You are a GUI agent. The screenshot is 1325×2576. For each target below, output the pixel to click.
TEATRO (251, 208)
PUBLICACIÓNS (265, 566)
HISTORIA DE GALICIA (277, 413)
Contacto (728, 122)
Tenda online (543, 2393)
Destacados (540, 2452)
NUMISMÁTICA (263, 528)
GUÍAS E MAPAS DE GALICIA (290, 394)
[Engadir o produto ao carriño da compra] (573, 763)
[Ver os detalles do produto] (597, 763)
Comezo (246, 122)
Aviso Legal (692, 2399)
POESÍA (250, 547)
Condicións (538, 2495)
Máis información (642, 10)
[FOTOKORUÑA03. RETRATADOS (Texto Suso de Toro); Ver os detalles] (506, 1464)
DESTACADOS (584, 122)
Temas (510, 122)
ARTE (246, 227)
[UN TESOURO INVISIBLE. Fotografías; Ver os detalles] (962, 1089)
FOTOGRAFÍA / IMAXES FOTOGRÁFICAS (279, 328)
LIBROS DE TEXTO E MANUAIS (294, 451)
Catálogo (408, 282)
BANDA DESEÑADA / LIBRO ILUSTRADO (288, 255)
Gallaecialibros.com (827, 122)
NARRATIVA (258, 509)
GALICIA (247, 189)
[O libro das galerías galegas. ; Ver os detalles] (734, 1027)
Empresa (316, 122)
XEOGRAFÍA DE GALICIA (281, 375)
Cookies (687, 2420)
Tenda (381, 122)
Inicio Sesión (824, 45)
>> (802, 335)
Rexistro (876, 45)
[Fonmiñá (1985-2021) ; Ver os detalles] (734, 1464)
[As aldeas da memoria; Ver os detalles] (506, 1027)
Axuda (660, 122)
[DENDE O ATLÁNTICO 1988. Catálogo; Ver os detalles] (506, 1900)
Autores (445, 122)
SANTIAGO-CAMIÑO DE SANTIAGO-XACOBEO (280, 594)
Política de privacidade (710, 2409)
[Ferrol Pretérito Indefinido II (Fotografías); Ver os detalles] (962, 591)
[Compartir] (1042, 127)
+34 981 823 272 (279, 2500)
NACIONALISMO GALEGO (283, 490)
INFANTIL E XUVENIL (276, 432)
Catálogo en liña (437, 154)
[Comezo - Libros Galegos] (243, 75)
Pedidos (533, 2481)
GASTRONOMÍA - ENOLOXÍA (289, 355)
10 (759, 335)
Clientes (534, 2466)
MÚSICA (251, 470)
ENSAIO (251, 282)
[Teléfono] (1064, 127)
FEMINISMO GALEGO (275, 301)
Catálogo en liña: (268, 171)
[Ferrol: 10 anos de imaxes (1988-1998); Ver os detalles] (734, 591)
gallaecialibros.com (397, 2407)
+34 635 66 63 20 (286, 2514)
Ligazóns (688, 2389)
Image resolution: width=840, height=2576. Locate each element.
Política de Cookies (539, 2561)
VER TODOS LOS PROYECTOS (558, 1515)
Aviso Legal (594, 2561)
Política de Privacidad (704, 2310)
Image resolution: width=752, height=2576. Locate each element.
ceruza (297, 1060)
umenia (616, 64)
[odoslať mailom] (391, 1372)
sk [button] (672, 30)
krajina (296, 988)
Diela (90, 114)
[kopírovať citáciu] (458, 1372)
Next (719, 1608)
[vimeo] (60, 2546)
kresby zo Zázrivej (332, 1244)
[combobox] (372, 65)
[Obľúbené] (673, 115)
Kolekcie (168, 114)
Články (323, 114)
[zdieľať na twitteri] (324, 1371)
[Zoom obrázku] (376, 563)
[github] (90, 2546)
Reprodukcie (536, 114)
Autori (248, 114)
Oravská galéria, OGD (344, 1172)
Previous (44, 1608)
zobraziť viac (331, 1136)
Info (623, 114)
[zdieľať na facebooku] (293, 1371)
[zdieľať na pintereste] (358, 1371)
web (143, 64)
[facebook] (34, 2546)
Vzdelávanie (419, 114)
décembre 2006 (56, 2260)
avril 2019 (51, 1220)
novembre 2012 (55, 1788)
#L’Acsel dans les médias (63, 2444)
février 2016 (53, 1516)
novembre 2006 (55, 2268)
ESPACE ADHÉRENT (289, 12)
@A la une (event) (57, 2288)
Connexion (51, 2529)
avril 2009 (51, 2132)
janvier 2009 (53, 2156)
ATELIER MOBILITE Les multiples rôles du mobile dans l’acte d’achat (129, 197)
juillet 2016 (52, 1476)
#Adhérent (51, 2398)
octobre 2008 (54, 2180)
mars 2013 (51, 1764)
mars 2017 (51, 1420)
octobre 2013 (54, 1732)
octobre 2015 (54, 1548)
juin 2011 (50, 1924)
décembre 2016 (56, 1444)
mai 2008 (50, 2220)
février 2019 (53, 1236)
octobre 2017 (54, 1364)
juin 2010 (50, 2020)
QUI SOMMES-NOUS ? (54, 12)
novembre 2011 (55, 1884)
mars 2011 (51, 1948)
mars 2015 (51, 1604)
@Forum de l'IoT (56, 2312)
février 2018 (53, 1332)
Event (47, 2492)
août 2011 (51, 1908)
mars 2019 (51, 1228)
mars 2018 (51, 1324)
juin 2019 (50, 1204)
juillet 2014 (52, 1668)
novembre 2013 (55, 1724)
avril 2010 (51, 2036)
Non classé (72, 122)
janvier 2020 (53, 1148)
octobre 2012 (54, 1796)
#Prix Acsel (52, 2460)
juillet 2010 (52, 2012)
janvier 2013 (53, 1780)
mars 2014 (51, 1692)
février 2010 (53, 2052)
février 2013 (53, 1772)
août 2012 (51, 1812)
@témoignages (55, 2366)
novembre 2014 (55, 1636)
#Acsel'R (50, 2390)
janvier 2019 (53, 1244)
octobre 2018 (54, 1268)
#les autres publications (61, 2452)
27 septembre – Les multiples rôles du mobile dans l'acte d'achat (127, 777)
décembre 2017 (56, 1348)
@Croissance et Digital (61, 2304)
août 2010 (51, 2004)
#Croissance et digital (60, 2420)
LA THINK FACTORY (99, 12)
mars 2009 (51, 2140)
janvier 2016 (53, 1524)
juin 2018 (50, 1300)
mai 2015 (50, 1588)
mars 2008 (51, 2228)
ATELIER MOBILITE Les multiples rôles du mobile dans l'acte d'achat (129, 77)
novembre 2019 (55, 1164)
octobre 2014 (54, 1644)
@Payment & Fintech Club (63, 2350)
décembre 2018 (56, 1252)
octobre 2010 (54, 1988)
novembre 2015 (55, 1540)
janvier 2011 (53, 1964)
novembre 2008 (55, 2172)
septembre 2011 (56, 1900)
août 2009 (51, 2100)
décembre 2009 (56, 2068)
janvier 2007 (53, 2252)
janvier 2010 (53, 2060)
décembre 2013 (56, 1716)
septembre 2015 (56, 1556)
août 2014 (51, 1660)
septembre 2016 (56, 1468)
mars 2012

▸ Task description
Each record above must be transcribed exactly, and none may be skipped.

▸ Output of the exercise
You are a GUI agent. The screenshot is 1325×2576. For each target below, output the pixel to click.
TEATRO (251, 208)
PUBLICACIÓNS (265, 566)
HISTORIA DE GALICIA (277, 413)
Contacto (728, 122)
Tenda online (543, 2393)
Destacados (540, 2452)
NUMISMÁTICA (263, 528)
GUÍAS E MAPAS DE GALICIA (290, 394)
[Engadir o produto ao carriño da compra] (573, 763)
[Ver os detalles do produto] (597, 763)
Comezo (246, 122)
Aviso Legal (692, 2399)
POESÍA (250, 547)
Condicións (538, 2495)
Máis información (642, 10)
[FOTOKORUÑA03. RETRATADOS (Texto Suso de Toro); Ver os detalles] (506, 1464)
DESTACADOS (584, 122)
Temas (510, 122)
ARTE (246, 227)
[UN TESOURO INVISIBLE. Fotografías; Ver os detalles] (962, 1089)
FOTOGRAFÍA / IMAXES FOTOGRÁFICAS (279, 328)
LIBROS DE TEXTO E MANUAIS (294, 451)
Catálogo (408, 282)
BANDA DESEÑADA / LIBRO ILUSTRADO (288, 255)
Gallaecialibros.com (827, 122)
NARRATIVA (258, 509)
GALICIA (247, 189)
[O libro das galerías galegas. ; Ver os detalles] (734, 1027)
Empresa (316, 122)
XEOGRAFÍA DE GALICIA (281, 375)
Cookies (687, 2420)
Tenda (381, 122)
Inicio Sesión (824, 45)
>> (802, 335)
Rexistro (876, 45)
[Fonmiñá (1985-2021) ; Ver os detalles] (734, 1464)
[As aldeas da memoria; Ver os detalles] (506, 1027)
Axuda (660, 122)
[DENDE O ATLÁNTICO 1988. Catálogo; Ver os detalles] (506, 1900)
Autores (445, 122)
SANTIAGO-CAMIÑO DE SANTIAGO-XACOBEO (280, 594)
Política de privacidade (710, 2409)
[Ferrol Pretérito Indefinido II (Fotografías); Ver os detalles] (962, 591)
[Compartir] (1042, 127)
+34 981 823 272 (279, 2500)
NACIONALISMO GALEGO (283, 490)
INFANTIL E XUVENIL (276, 432)
Catálogo en liña (437, 154)
[Comezo - Libros Galegos] (243, 75)
Pedidos (533, 2481)
GASTRONOMÍA - ENOLOXÍA (289, 355)
10 (759, 335)
Clientes (534, 2466)
MÚSICA (251, 470)
ENSAIO (251, 282)
[Teléfono] (1064, 127)
FEMINISMO GALEGO (275, 301)
Catálogo en liña: (268, 171)
[Ferrol: 10 anos de imaxes (1988-1998); Ver os detalles] (734, 591)
gallaecialibros.com (397, 2407)
+34 635 66 63 20 (286, 2514)
Ligazóns (688, 2389)
Image resolution: width=840, height=2576. Locate each element.
Política de Cookies (539, 2561)
VER TODOS LOS PROYECTOS (558, 1515)
Aviso Legal (594, 2561)
Política de Privacidad (704, 2310)
Image resolution: width=752, height=2576. Locate each element.
ceruza (297, 1060)
umenia (616, 64)
[odoslať mailom] (391, 1372)
sk [button] (672, 30)
krajina (296, 988)
Diela (90, 114)
[kopírovať citáciu] (458, 1372)
Next (719, 1608)
[vimeo] (60, 2546)
kresby zo Zázrivej (332, 1244)
[combobox] (372, 65)
[Obľúbené] (673, 115)
Kolekcie (168, 114)
Články (323, 114)
[zdieľať na twitteri] (324, 1371)
[Zoom obrázku] (376, 563)
[github] (90, 2546)
Reprodukcie (536, 114)
Autori (248, 114)
Oravská galéria, OGD (344, 1172)
Previous (44, 1608)
zobraziť viac (331, 1136)
Info (623, 114)
[zdieľať na facebooku] (293, 1371)
[zdieľať na pintereste] (358, 1371)
web (143, 64)
[facebook] (34, 2546)
Vzdelávanie (419, 114)
décembre 2006 (56, 2260)
avril 2019 (51, 1220)
novembre 2012 (55, 1788)
#L’Acsel dans les médias (63, 2444)
février 2016 (53, 1516)
novembre 2006 (55, 2268)
ESPACE ADHÉRENT (289, 12)
@A la une (event) (57, 2288)
Connexion (51, 2529)
avril 2009 (51, 2132)
janvier 2009 (53, 2156)
ATELIER MOBILITE Les multiples rôles du mobile dans l’acte d’achat (129, 197)
juillet 2016 (52, 1476)
#Adhérent (51, 2398)
octobre 2008 (54, 2180)
mars 2013 (51, 1764)
mars 2017 (51, 1420)
octobre 2013 (54, 1732)
octobre 2015 (54, 1548)
juin 2011 (50, 1924)
décembre 2016 (56, 1444)
mai 2008 (50, 2220)
février 2019 (53, 1236)
octobre 2017 (54, 1364)
juin 2010 (50, 2020)
QUI SOMMES-NOUS ? (54, 12)
novembre 2011 (55, 1884)
mars 2011 (51, 1948)
mars 2015 (51, 1604)
@Forum de l'IoT (56, 2312)
février 2018 (53, 1332)
Event (47, 2492)
août 2011 (51, 1908)
mars 2019 (51, 1228)
mars 2018 (51, 1324)
juin 2019 (50, 1204)
juillet 2014 (52, 1668)
novembre 2013 (55, 1724)
avril 2010 (51, 2036)
Non classé (72, 122)
janvier 2020 (53, 1148)
octobre 2012 (54, 1796)
#Prix Acsel (52, 2460)
juillet 2010 (52, 2012)
janvier 2013 (53, 1780)
mars 2014 (51, 1692)
février 2010 (53, 2052)
février 2013 (53, 1772)
août 2012 (51, 1812)
@témoignages (55, 2366)
novembre 2014 (55, 1636)
#Acsel'R (50, 2390)
janvier 2019 (53, 1244)
octobre 2018 (54, 1268)
#les autres publications (61, 2452)
27 septembre – Les multiples rôles du mobile dans l'acte d'achat (127, 777)
décembre 2017 (56, 1348)
@Croissance et Digital (61, 2304)
août 2010 (51, 2004)
#Croissance et digital (60, 2420)
LA THINK FACTORY (99, 12)
mars 2009 (51, 2140)
janvier 2016 (53, 1524)
juin 2018 (50, 1300)
mai 2015 (50, 1588)
mars 2008 (51, 2228)
ATELIER MOBILITE Les multiples rôles du mobile dans l'acte d'achat (129, 77)
novembre 2019 (55, 1164)
octobre 2014 (54, 1644)
@Payment & Fintech Club (63, 2350)
décembre 2018 (56, 1252)
octobre 2010 (54, 1988)
novembre 2015 (55, 1540)
janvier 2011 (53, 1964)
novembre 2008 (55, 2172)
septembre 2011 (56, 1900)
août 2009 (51, 2100)
décembre 2009 (56, 2068)
janvier 2007 (53, 2252)
janvier 2010 (53, 2060)
décembre 2013 (56, 1716)
septembre 2015 (56, 1556)
août 2014 (51, 1660)
septembre 2016 (56, 1468)
mars 2012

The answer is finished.